Founding Engineer

Location: In-person only, San Francisco (no remote)

What we’re doing

We're early-stage and moving fast. We research and build autonomous systems that make ML models run as fast as physically possible by learning to program GPUs, profile and evaluate system performance, generate/fuse kernels, and push hardware to its limits.

Core Technical Expertise

GPU Fundamentals: Deep understanding of GPU architectures, CUDA programming, and parallel computing patterns.
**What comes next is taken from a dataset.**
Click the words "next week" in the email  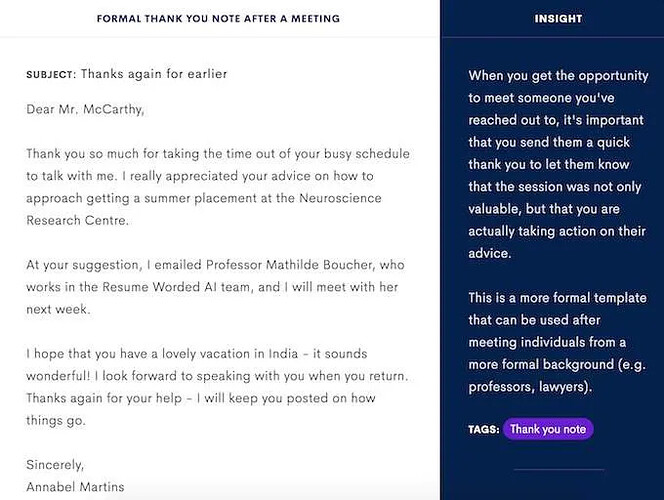pyautogui.click(x=58, y=311)
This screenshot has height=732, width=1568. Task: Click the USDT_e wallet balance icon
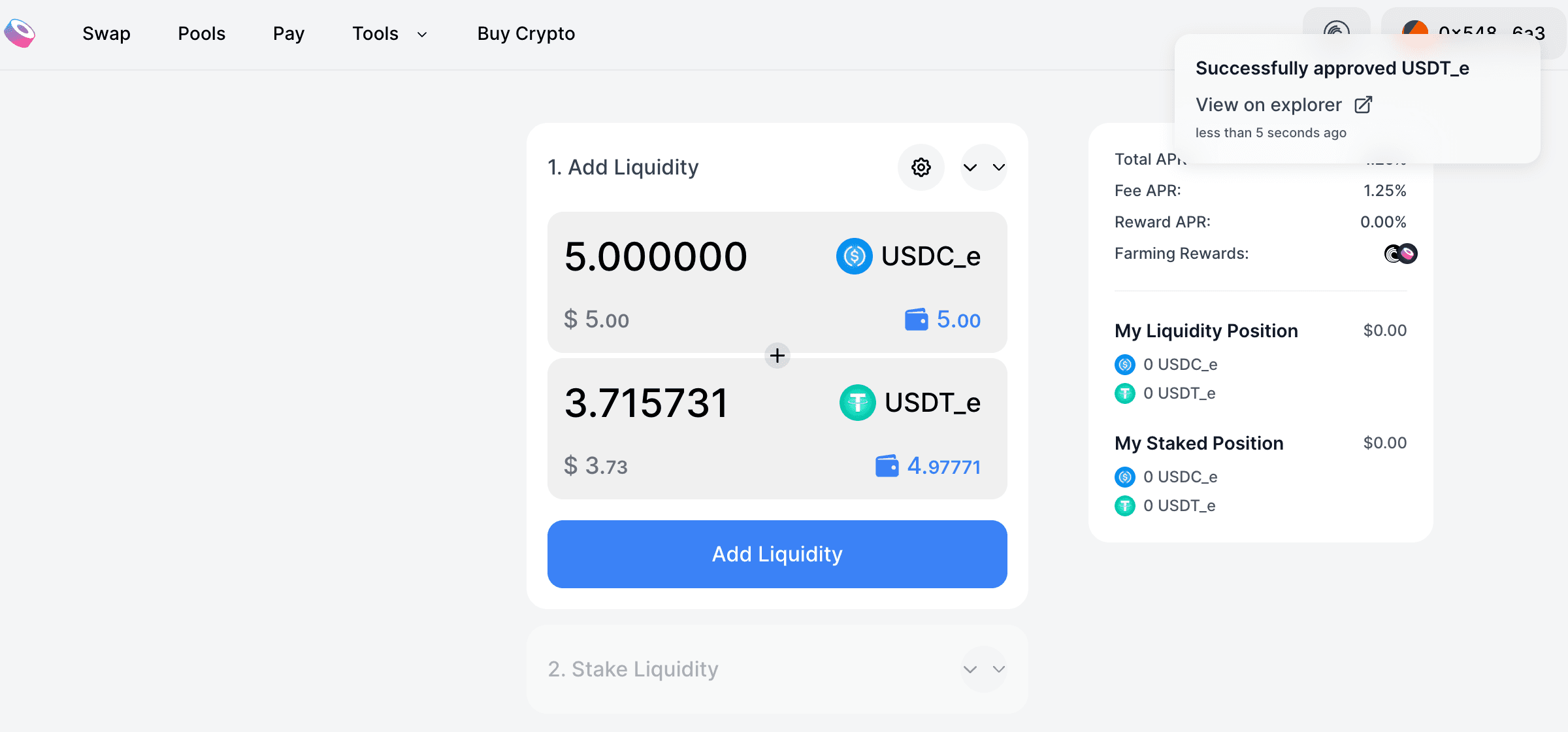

Deep Learning Frameworks: Proficiency in PyTorch, TensorFlow, or JAX, particularly for GPU-accelerated workloads.
LLM/AI Knowledge: Strong grounding in large language models (training, fine-tuning, prompting, evaluation).
Systems Engineering: Skilled in C++, Python, and possibly Rust/Go for building tooling around CUDA.
ML for Code: Understanding of program synthesis, reinforcement learning for code generation, and automated testing/verification of generated code.

Childlike Wonder

Curious about how LLMs reason about code and how that can be guided/improved.
Comfortable reading research papers and translating new findings into practical experiments.

Ideal Background

Advanced degree (or equivalent experience) in Computer Science, Machine Learning, or High-Performance Computing.
Publications or open-source contributions in GPU computing or ML/AI for code are a plus.
Hands-on experience with large-scale experiments, benchmarking, and performance tuning.

Why Herdora

Tiny, elite team; massive ownership.
As much compute as you need.
Ambiguous problems, real work, no busywork.